When Microsoft Cut Off the ICC: The 2025 Incident That Changed European Cloud Policy
The Incident, In Five Sentences
In 2025, the United States imposed sanctions on the chief prosecutor of the International Criminal Court in response to ICC investigations that the US government opposed. Shortly afterward, the prosecutor lost access to his Microsoft email. Microsoft, as a US-domiciled company, had no legal option to refuse compliance with the sanctions regime. The ICC — an international treaty body headquartered in The Hague, with formal Dutch host-state status — discovered mid-investigation that the email infrastructure underpinning its prosecutorial function depended on the discretion of the US executive branch. It is the single most concrete illustration to date of why “data residency in Europe” is not the same thing as “digital sovereignty.”
Why This Specific Incident Matters
European policy discourse on cloud sovereignty has, for years, treated the CLOUD Act and the Schrems-line rulings as theoretical risks. Yes, in principle, US authorities could compel American companies to disclose data stored anywhere in the world. Yes, in principle, transatlantic data transfers operated under fragile legal regimes. But for most procurement teams, this remained an abstract concern. Everyone kept signing Microsoft 365 contracts.

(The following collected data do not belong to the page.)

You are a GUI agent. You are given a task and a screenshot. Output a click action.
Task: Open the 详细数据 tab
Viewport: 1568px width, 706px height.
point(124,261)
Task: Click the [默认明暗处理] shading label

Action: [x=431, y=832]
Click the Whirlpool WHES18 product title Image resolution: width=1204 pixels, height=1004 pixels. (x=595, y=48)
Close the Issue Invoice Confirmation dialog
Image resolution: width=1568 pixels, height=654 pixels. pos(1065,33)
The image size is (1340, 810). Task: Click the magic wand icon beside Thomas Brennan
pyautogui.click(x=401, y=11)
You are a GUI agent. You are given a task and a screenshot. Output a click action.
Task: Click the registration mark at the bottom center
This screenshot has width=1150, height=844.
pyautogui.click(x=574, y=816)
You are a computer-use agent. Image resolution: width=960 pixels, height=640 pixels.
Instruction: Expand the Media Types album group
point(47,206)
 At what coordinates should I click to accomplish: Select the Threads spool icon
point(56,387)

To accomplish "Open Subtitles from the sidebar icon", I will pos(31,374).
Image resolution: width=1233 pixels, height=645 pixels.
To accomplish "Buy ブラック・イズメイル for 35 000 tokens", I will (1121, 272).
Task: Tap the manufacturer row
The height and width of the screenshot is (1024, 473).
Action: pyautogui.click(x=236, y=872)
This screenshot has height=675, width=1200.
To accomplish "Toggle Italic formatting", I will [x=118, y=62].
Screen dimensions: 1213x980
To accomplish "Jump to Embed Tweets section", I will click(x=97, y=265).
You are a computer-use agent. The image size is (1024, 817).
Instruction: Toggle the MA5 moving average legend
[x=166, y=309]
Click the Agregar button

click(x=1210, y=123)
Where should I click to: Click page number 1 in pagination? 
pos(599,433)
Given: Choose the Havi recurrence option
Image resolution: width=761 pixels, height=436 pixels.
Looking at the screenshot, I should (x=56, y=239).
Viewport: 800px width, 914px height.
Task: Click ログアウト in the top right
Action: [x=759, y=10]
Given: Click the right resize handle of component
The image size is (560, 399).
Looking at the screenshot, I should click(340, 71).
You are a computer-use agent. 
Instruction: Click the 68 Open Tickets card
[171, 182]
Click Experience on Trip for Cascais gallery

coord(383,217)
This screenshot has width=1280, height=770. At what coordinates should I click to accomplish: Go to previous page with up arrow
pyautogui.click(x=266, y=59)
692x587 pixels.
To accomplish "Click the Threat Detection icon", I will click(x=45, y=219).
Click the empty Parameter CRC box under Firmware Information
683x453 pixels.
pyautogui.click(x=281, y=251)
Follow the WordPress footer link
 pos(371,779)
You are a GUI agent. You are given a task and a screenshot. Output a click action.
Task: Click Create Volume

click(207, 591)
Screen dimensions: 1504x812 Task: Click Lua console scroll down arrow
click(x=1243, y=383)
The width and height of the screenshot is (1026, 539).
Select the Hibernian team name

The ICC incident is what moved this from “abstract concern” to “directly demonstrated.” A sitting prosecutor of one of the world’s most important international tribunals lost the basic tool of his job — email — because of a decision made in Washington. Not a US court decision. An executive sanctions order, applied to a US company, executed against a European-based institution that had presumably done extensive due diligence before adopting Microsoft 365.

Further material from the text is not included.